I did not want to care about Lorenzo but somehow I do
I spent weeks ignoring Lorenzo because I thought I already knew what it was. Another protocol claiming to give Bitcoin holders yield without losing control, I have seen that story before. So I did not take it seriously. Then for some reason I looked again, and it felt like I had missed something important the first time.
The update about optimizing yield without handing over self-custody should not have surprised me, but it did. It made me realize how tired Bitcoin holders are of being told they have to give up their conviction to earn anything. Every time someone says deposit here, lock there, stake somewhere else, it feels like you are leaving behind the very reason you held BTC in the first place. Lorenzo is the first time I noticed a system built around that frustration instead of ignoring it.

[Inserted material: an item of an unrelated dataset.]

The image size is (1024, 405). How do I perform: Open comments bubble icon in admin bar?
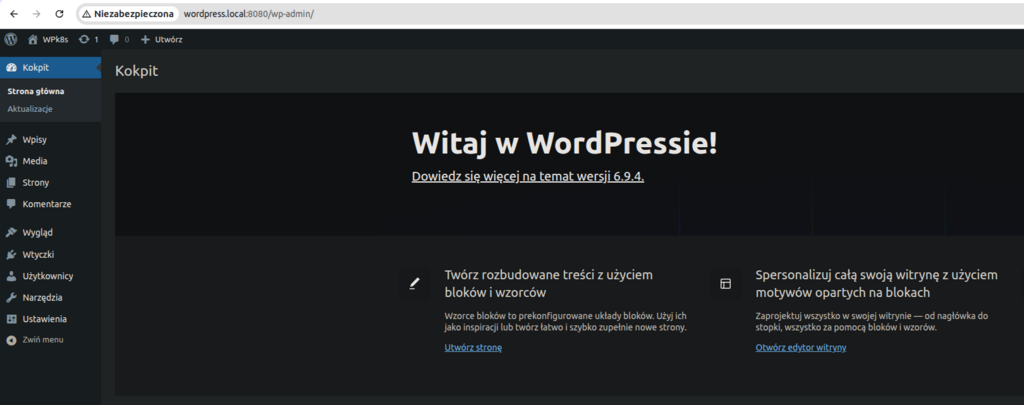(114, 39)
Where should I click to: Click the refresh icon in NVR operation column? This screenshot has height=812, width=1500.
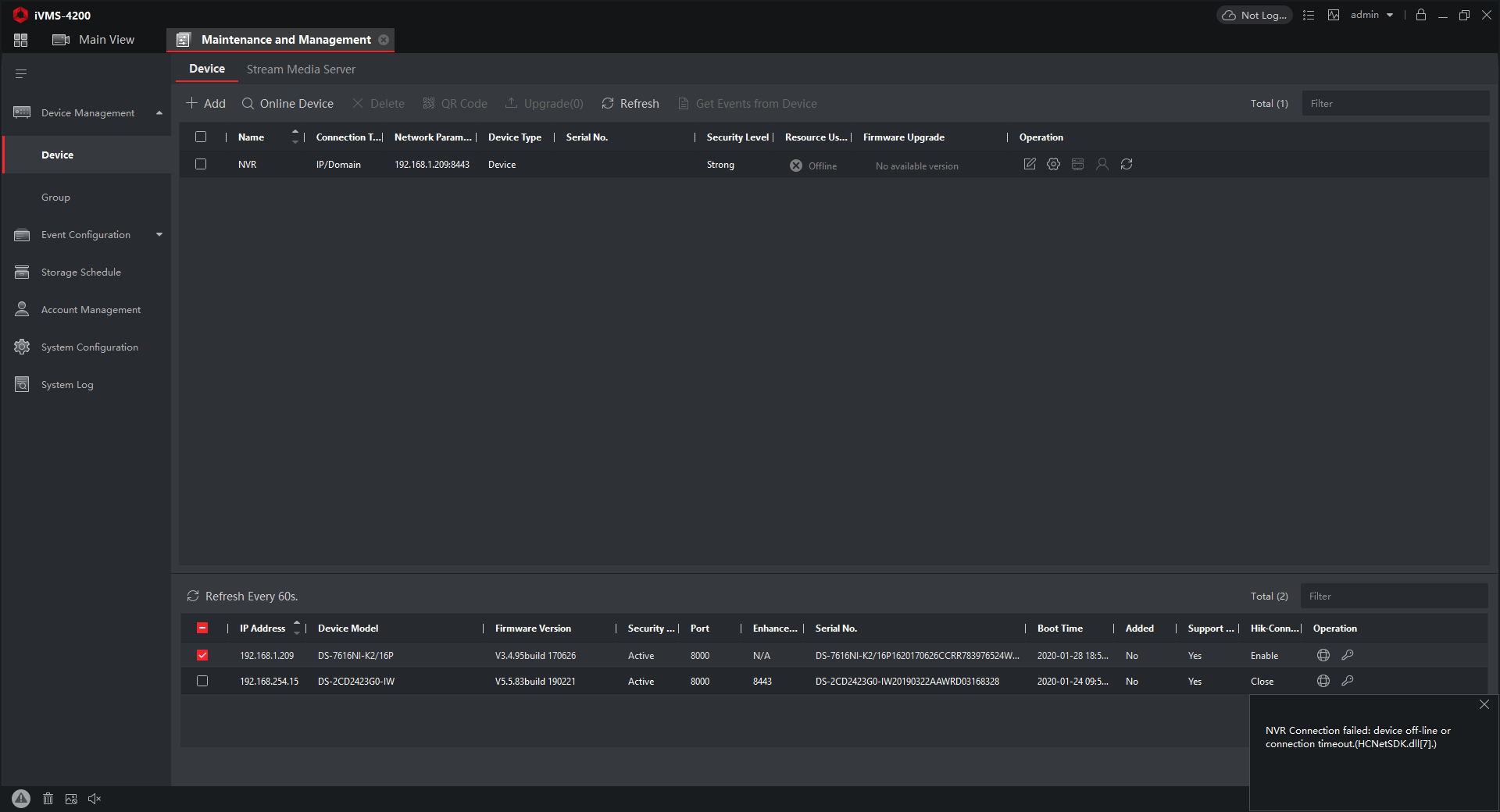click(1126, 164)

What got to me is how quietly the protocol approaches this. It does not treat Bitcoin holders like they need to be converted. It treats them like what they believe in matters. That is a rare position in an industry that has spent years trying to convince Bitcoin believers to move on. It almost feels like someone finally accepted that conviction is not stubbornness, it is identity.
I am not sure where this leads. Maybe this becomes the turning point for Bitcoin yield or maybe only a few people understand it at first. But I cannot stop thinking about the idea of growth without giving up control. It is the kind of idea that seems too simple until suddenly everyone wants it.
I tried not to care, but it stayed with me anyway.